El ataque, ejecutado durante la madrugada, incluyó el lanzamiento de 352 drones Shahed y 16 misiles. Las fuerzas ucranianas lograron interceptar más de la mitad de ellos mediante sistemas antiaéreos y tecnología de interferencia electrónica. Sin embargo, varios proyectiles impactaron en zonas residenciales y hospitales, dejando un rastro de destrucción.
El distrito de Shevchenko, en Kiev, fue uno de los más afectados, con seis víctimas fatales confirmadas. Otra persona murió en Bila Tserkva, ubicada a unos 90 kilómetros al sur de la capital. Las autoridades locales reportaron importantes daños estructurales, entre ellos edificios habitacionales, centros de salud y redes eléctricas.
El presidente ucraniano Volodímir Zelenski condenó enérgicamente el ataque y pidió mayor apoyo militar a sus aliados occidentales, especialmente en sistemas de defensa aérea como los Patriot. En paralelo, se desplazó a Londres para sostener reuniones con líderes británicos y reforzar la cooperación en materia de defensa.
Pero mientras Ucrania suplica ayuda, en Bruselas el panorama se complica. Hungría y Eslovaquia bloquearon la aprobación del decimoctavo paquete de sanciones contra Rusia, que incluía restricciones al sector energético, financiero y militar.
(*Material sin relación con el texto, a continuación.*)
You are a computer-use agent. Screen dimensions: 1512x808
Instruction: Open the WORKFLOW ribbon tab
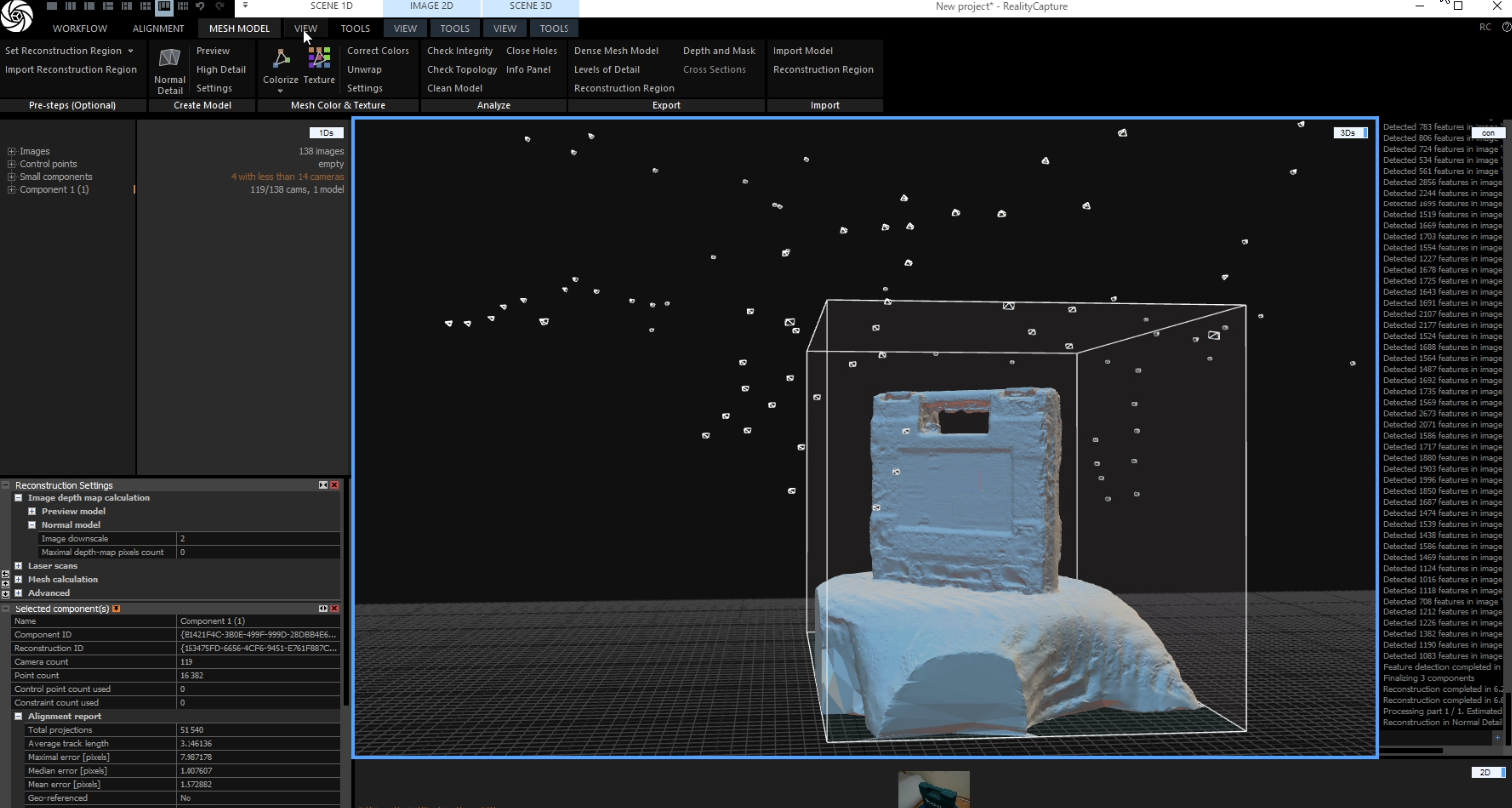pyautogui.click(x=80, y=29)
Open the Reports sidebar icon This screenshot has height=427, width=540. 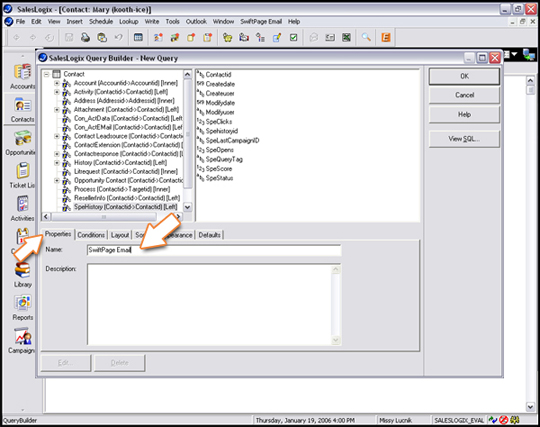coord(23,303)
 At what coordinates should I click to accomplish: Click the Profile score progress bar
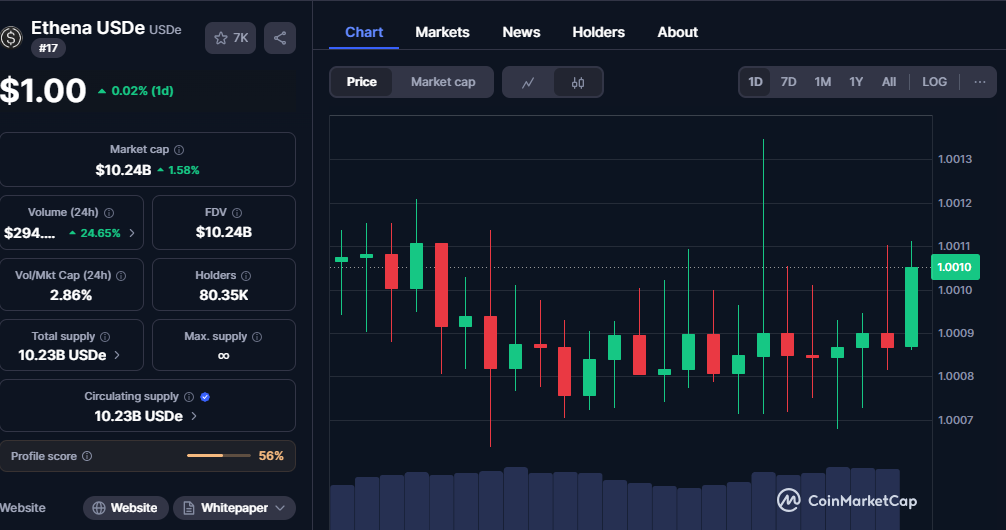pyautogui.click(x=218, y=456)
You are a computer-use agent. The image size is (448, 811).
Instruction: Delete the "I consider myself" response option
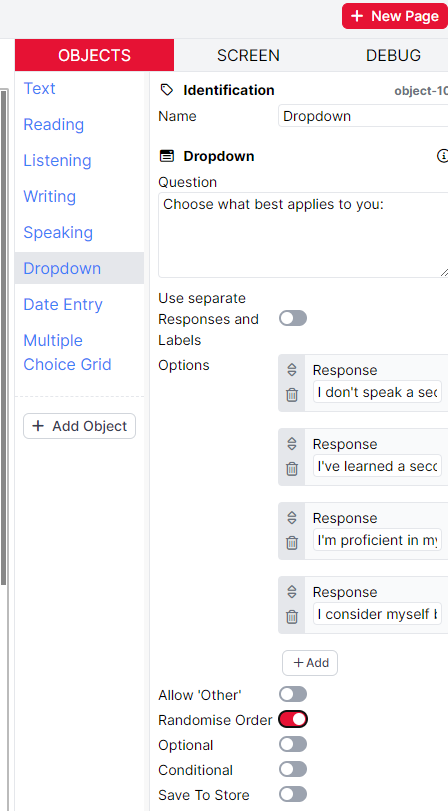click(292, 617)
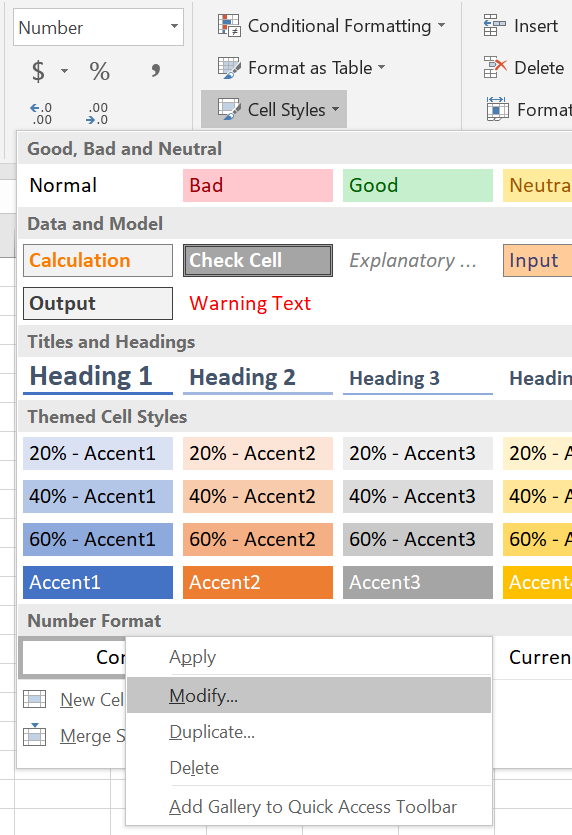Click the Merge Styles icon

pyautogui.click(x=35, y=735)
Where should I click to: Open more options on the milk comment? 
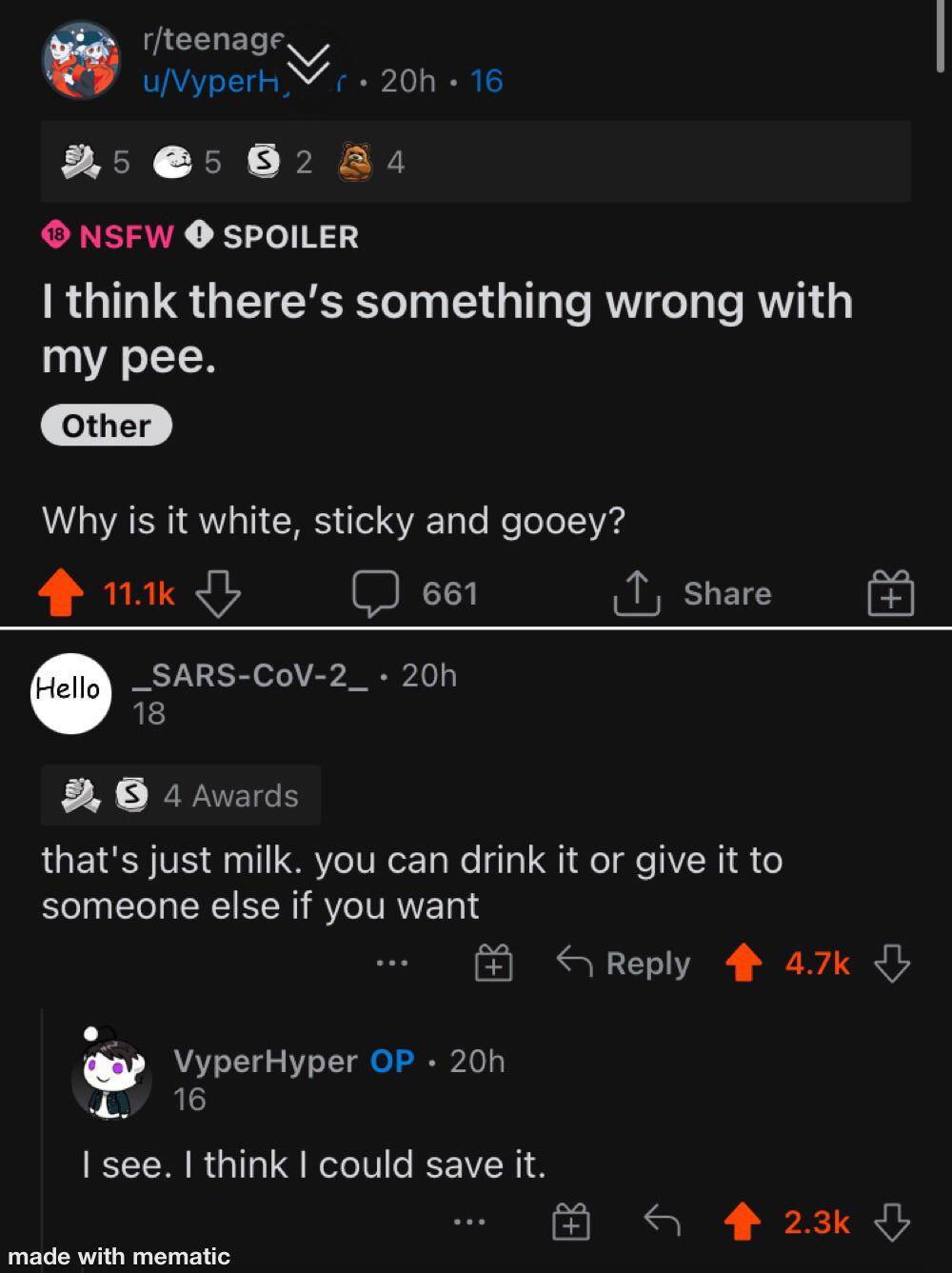tap(391, 965)
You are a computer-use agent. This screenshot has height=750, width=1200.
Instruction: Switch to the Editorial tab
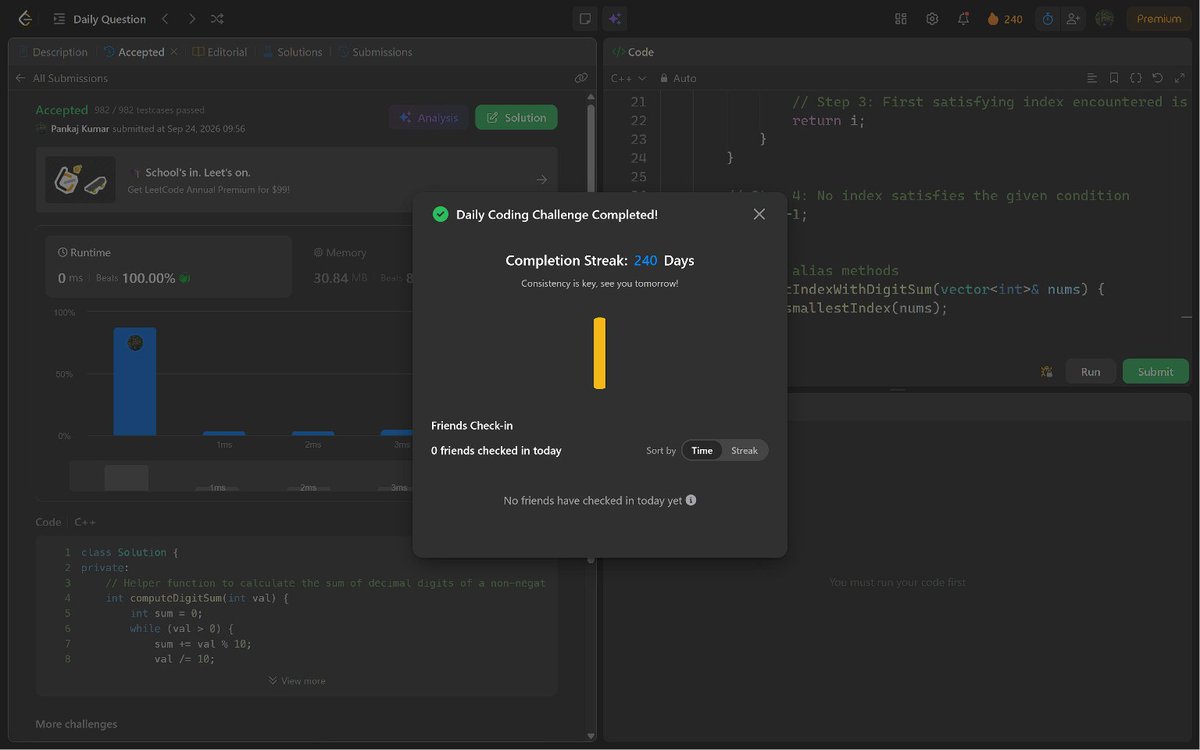pos(220,52)
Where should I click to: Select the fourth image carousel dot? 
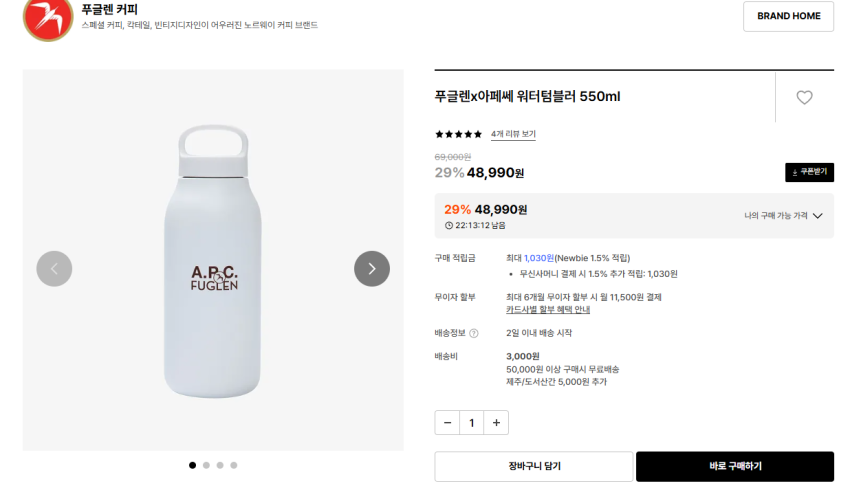pyautogui.click(x=234, y=465)
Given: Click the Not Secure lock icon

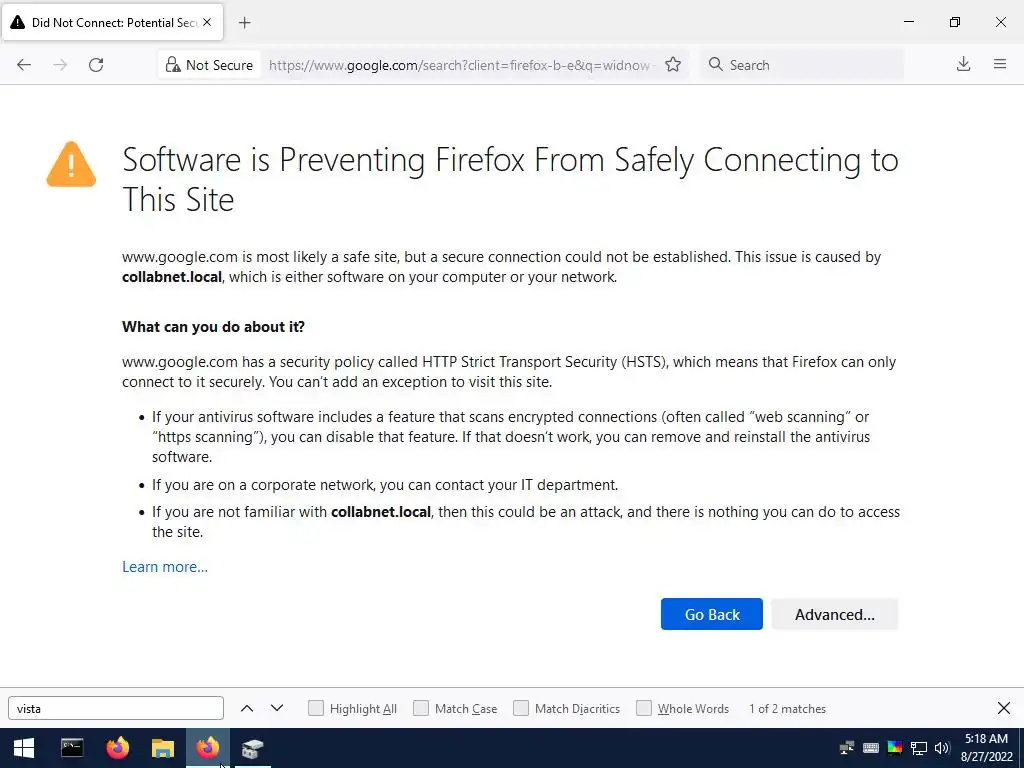Looking at the screenshot, I should tap(173, 65).
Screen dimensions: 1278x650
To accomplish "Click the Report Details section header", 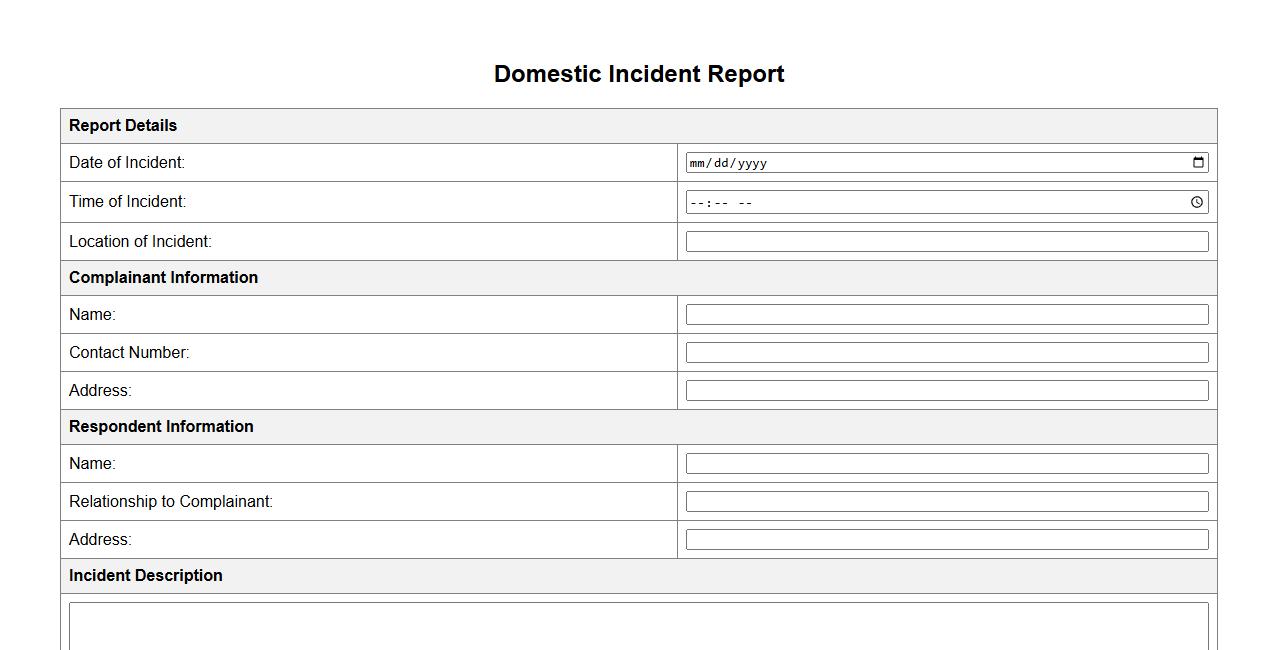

La negativa de estos dos países frenó el consenso necesario en el Consejo de Asuntos Exteriores de la UE.
El canciller húngaro Péter Szijjártó justificó la decisión señalando que su país depende del gas y petróleo rusos a precios accesibles, y que las sanciones afectarían directamente a su economía. Eslovaquia, por su parte, argumentó que no respaldará nuevas medidas sin garantías de alternativas energéticas viables.
Esta división preocupa en el seno de la UE. Países como Polonia, Alemania y los bálticos consideran que la falta de unidad debilita el mensaje europeo frente a Moscú y permite que el Kremlin continúe financiando su maquinaria de guerra sin consecuencias económicas reales.
Expertos advierten que la fragmentación interna en Europa puede tener un alto costo geopolítico, pues no solo obstaculiza la presión sobre Rusia, sino que también socava la confianza de Ucrania en sus aliados.
En respuesta, Ucrania intensifica su diplomacia y advierte que cada día sin sanciones más severas es un día en el que Rusia se fortalece. Mientras tanto, en el terreno, las autoridades ucranianas continúan las labores de rescate entre los escombros, y se teme que el número de víctimas aumente.
La comunidad internacional sigue con atención la evolución del conflicto. Este nuevo ataque, uno de los más grandes en lo que va del año, muestra que la guerra está lejos de disminuir. Y que, mientras los misiles siguen cayendo, en las capitales europeas las decisiones cruciales se traban por intereses nacionales.